Copy the listing word for word, beginning at the line that contains "Where should I" and continuing through the end of the listing. Omit the pictures from your answer.

Target pointing data
——

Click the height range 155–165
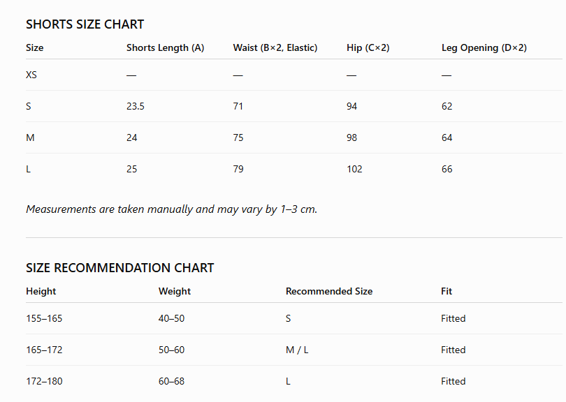Image resolution: width=566 pixels, height=402 pixels. click(x=44, y=318)
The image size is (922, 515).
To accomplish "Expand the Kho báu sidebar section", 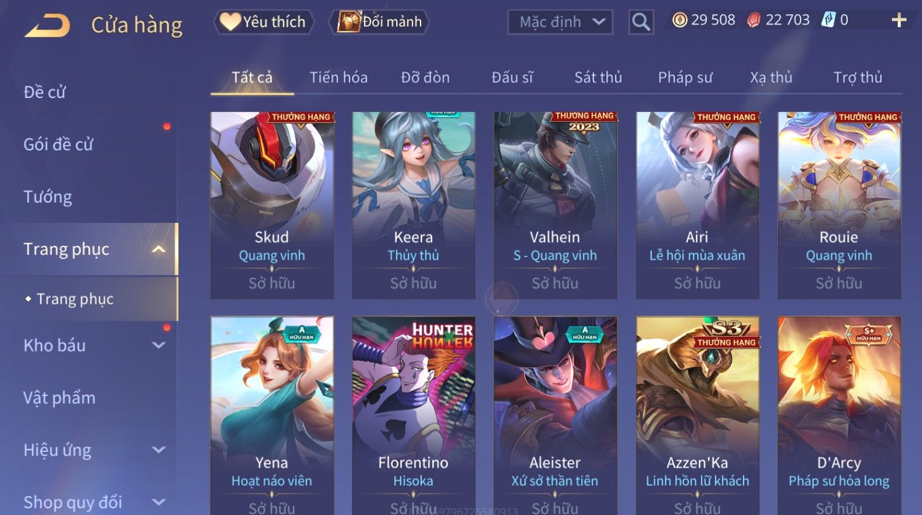I will coord(159,345).
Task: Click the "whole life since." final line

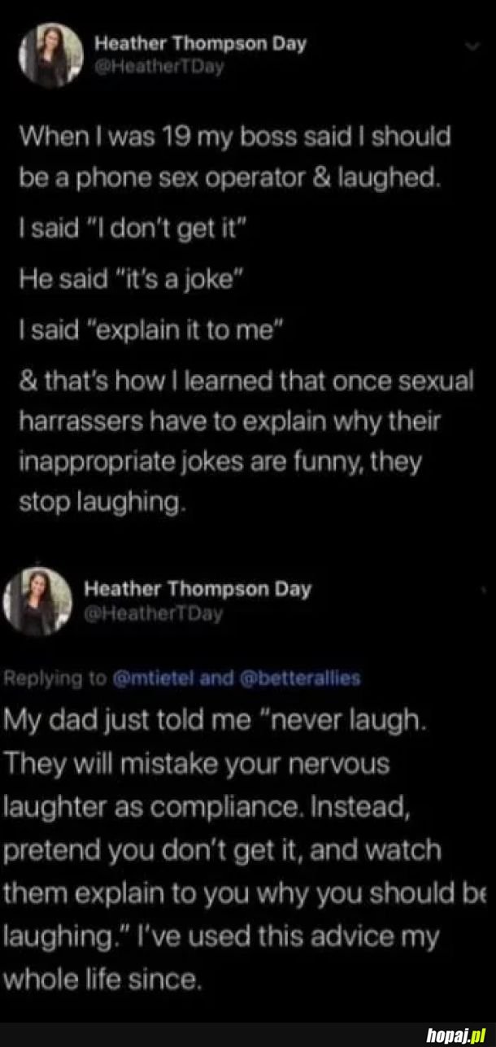Action: (x=102, y=979)
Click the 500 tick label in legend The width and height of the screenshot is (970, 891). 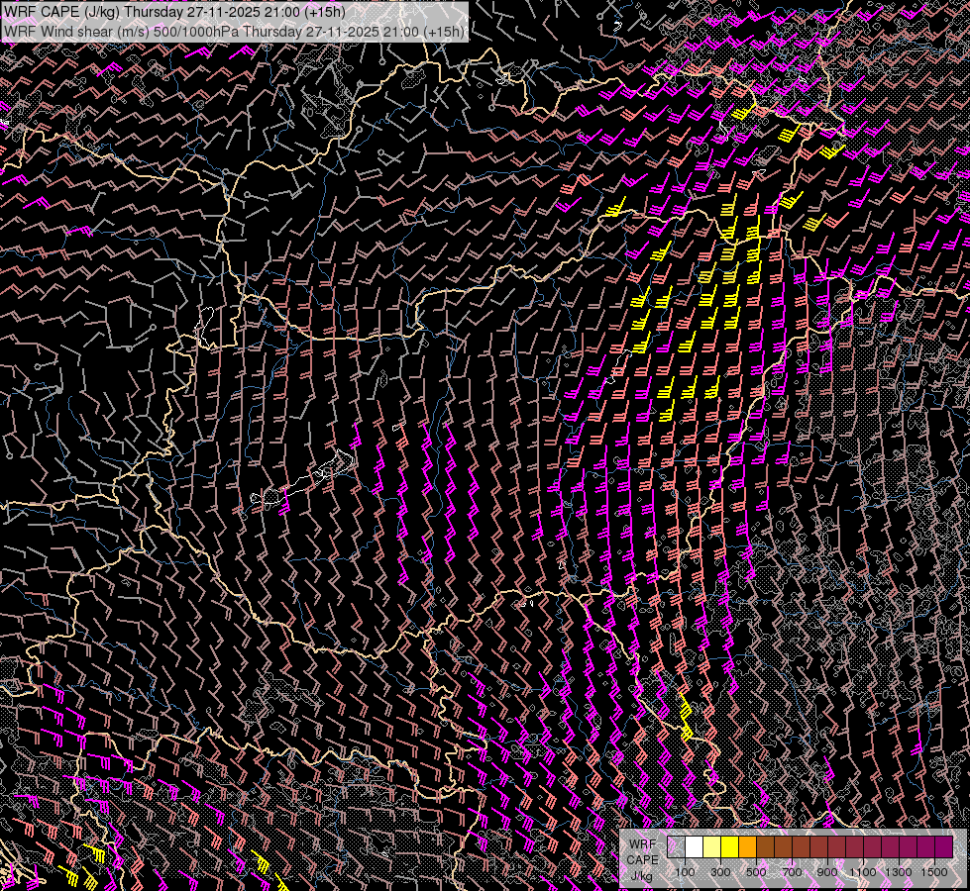(x=756, y=872)
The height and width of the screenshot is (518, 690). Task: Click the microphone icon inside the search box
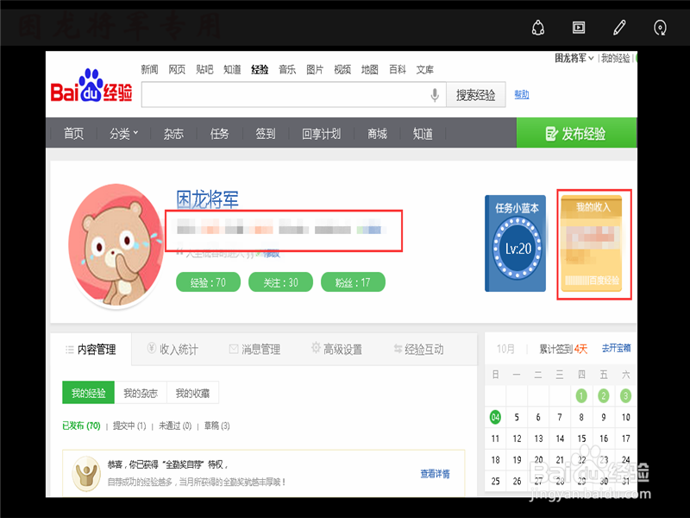[435, 95]
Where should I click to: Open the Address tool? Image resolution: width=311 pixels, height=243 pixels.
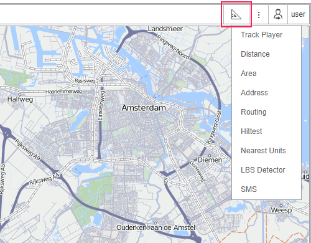tap(254, 93)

——

— RESULT FOR THIS EXERCISE —
Where should I click to: Open the Address tool? Image resolution: width=311 pixels, height=243 pixels.
tap(254, 93)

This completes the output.